Your tasks –
A - Decide whether each statement below agrees with the passage on restoring one MySQL database from a full dump, answering yes or no for each and quoting the passage's deciding words. (i) The writer considers extracting the database with sed to be safer than the other option. (ii) The command using -D and -o runs the commands for every database in the dump. (iii) Without the copied initial and final lines, an import may fail because of foreign key constraints.
B - Resume the passage on restoring one MySQL database from a full dump, starting right after its final sentence.

Source excerpt –

════

You can provide the desired database in the command line and skip the commands against the other databases using:

mysql -D mydatabase -o mydatabase < dump.sql

This will only execute the commands when mydatabase is in use

You can use the following command:

mysql -u root -p --one-database destdbname < alldatabases.sql

Where destdbname is your desired database which you want to restore.

Another option which is IMHO much safer, is to extract the DB from an --all-databases dump. Example:

sed -n '/^-- Current Database: `dbname`/,/^-- Current Database: `/p' alldatabases.sql > output.sql

Replace dbname with the desired database name. alldatabases.sql is the name of your sql-dump file. That way you'll have the seperated DB on file, and then you can restore using a simple mysql command.

(Credits goes to: Darren Mothersele - see his page)

When using the sed-approach suggested by Hetzbh, be sure to manually copy the initial and final lines from the original dump, such as e.g.

/*!40101 SET @OLD_CHARACTER_SET_CLIENT=@@CHARACTER_SET_CLIENT */;
/*!40101 SET @OLD_CHARACTER_SET_RESULTS=@@CHARACTER_SET_RESULTS */;
/*!40101 SET @OLD_COLLATION_CONNECTION=@@COLLATION_CONNECTION */;
/*!40101 SET NAMES utf8mb4 */;
/*!40103 SET @OLD_TIME_ZONE=@@TIME_ZONE */;
/*!40103 SET TIME_ZONE='+00:00' */;
/*!40014 SET @OLD_UNIQUE_CHECKS=@@UNIQUE_CHECKS, UNIQUE_CHECKS=0 */;
/*!40014 SET @OLD_FOREIGN_KEY_CHECKS=@@FOREIGN_KEY_CHECKS, FOREIGN_KEY_CHECKS=0 */;
/*!40101 SET @OLD_SQL_MODE=@@SQL_MODE, SQL_MODE='NO_AUTO_VALUE_ON_ZERO' */;
/*!40111 SET @OLD_SQL_NOTES=@@SQL_NOTES, SQL_NOTES=0 */;

and

/*!40103 SET TIME_ZONE=@OLD_TIME_ZONE */;


/*!40101 SET SQL_MODE=@OLD_SQL_MODE */;
/*!40014 SET FOREIGN_KEY_CHECKS=@OLD_FOREIGN_KEY_CHECKS */;
/*!40014 SET UNIQUE_CHECKS=@OLD_UNIQUE_CHECKS */;
/*!40101 SET CHARACTER_SET_CLIENT=@OLD_CHARACTER_SET_CLIENT */;
/*!40101 SET CHARACTER_SET_RESULTS=@OLD_CHARACTER_SET_RESULTS */;
/*!40101 SET COLLATION_CONNECTION=@OLD_COLLATION_CONNECTION */;
/*!40111 SET SQL_NOTES=@OLD_SQL_NOTES */;

to the start and end respectively of the stripped file produced by sed. Otherwise import may fail due to foreign constraints not respected by the alphabetic order of the tables in the dump (i.e. errno: 150 "Foreign key constraint is incorrectly formed").

════

Data provided –

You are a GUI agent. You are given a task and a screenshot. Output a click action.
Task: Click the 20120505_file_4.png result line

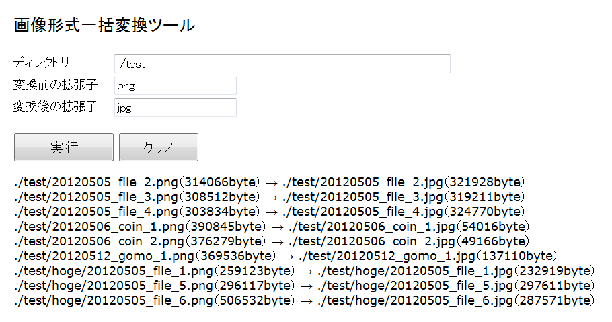[x=269, y=212]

════

The answers –
A -
(i) Yes: "Another option which is IMHO much safer, is to extract the DB from an --all-databases dump."
(ii) No: "This will only execute the commands when mydatabase is in use"
(iii) Yes: "Otherwise import may fail due to foreign constraints not respected by the alphabetic order of the tables in the dump"

B -
Here is the command that would restore only the database named $DB_FROM from $BACKUP_FILE backup file:

(sed '/^-- Current Database: `/q' "$BACKUP_FILE"; sed -n "/^-- Current Database: \`$DB_FROM\`/,/^-- Current Database: \`/p" "$BACKUP_FILE") | mysql -u root -p

If you like at the same time to restore the new database as $DB_TO (instead of $DB_FROM), that means restoring the database to a different name, here is the full command:

(sed '/^-- Current Database: `/q' "$BACKUP_FILE"; sed -n "/^-- Current Database: \`$DB_FROM\`/,/^-- Current Database: \`/p" "$BACKUP_FILE") | sed "s/\`$DB_FROM\`/\`$DB_TO\`/g" | mysql -u root -p

My answer was inspired by this one as well as this one and this webpage.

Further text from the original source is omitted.